GIVEN DATA:

• • • • •

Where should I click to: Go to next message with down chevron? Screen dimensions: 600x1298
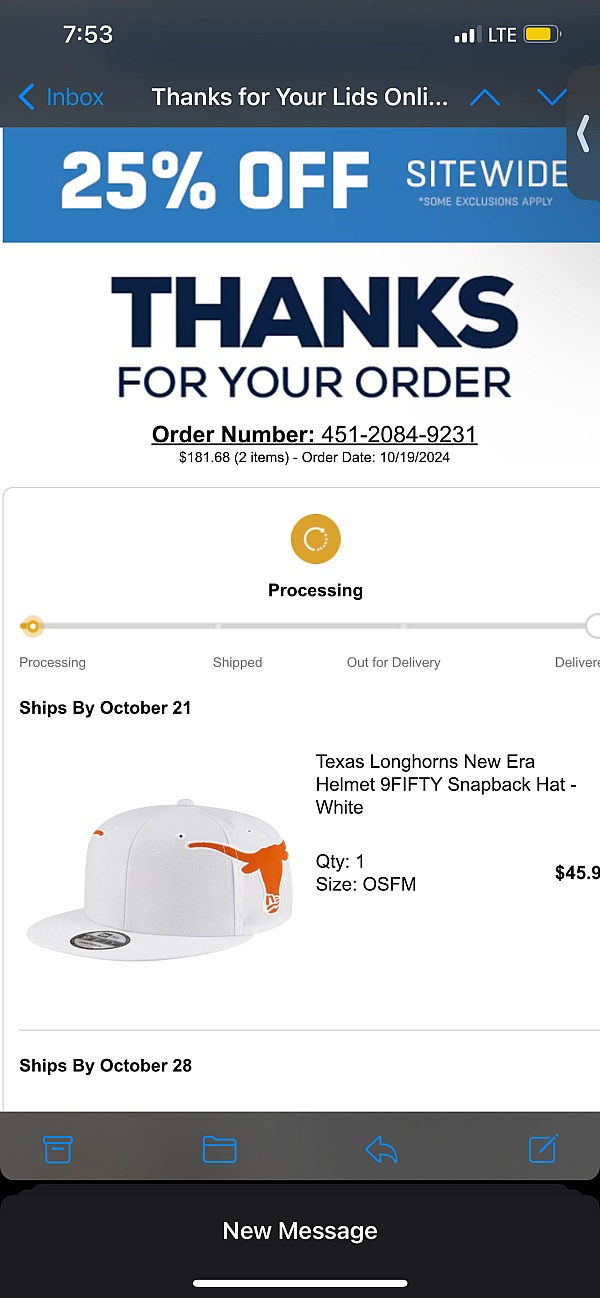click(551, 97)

• • • • •

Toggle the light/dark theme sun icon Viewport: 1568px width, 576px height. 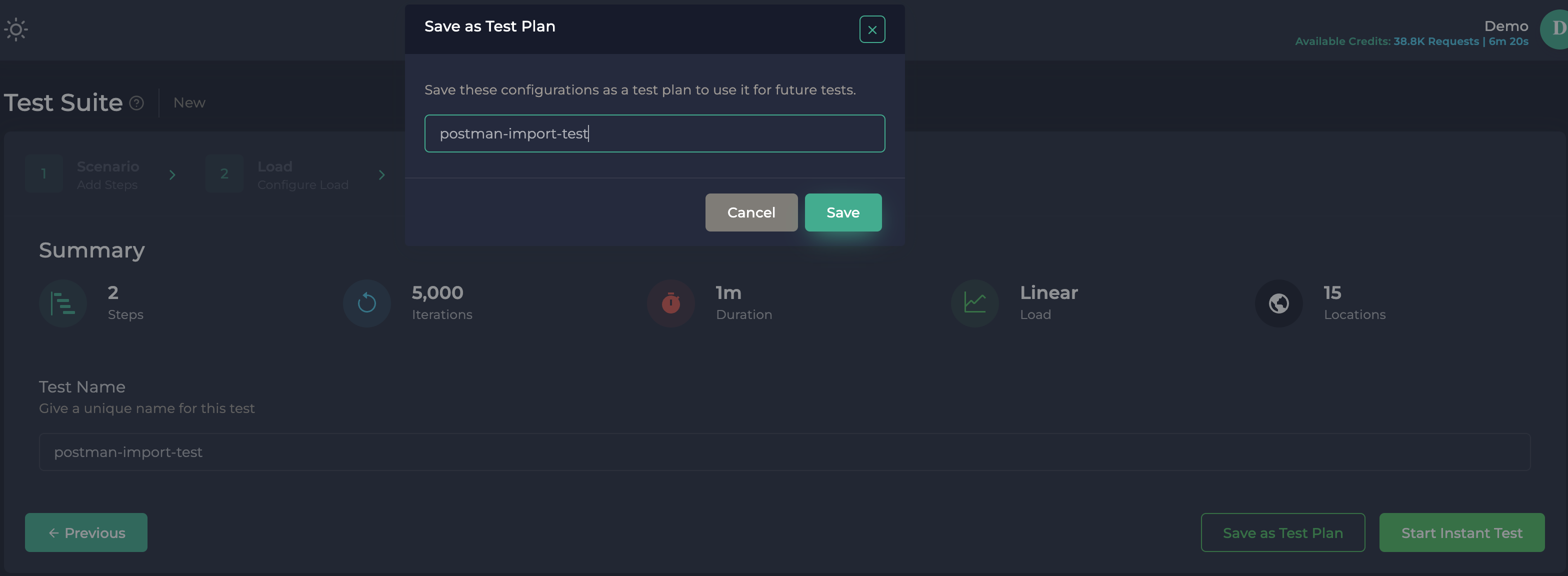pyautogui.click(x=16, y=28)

• • • • •

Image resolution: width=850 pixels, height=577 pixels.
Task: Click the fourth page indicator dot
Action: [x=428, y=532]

• • • • •

WHAT THE TASK ASKS:
Recast the data from the line with "Where should I" to the line with "click(551, 97)" as a two-column CSV with the columns request and answer, one row per item, each value in one quoted field with line breaks replaced by spaces. Leave out the pictures.

RESPONSE TO THE TASK:
request,answer
"Where should I click to: Go to next message with down chevron? Screen dimensions: 600x1298","click(551, 97)"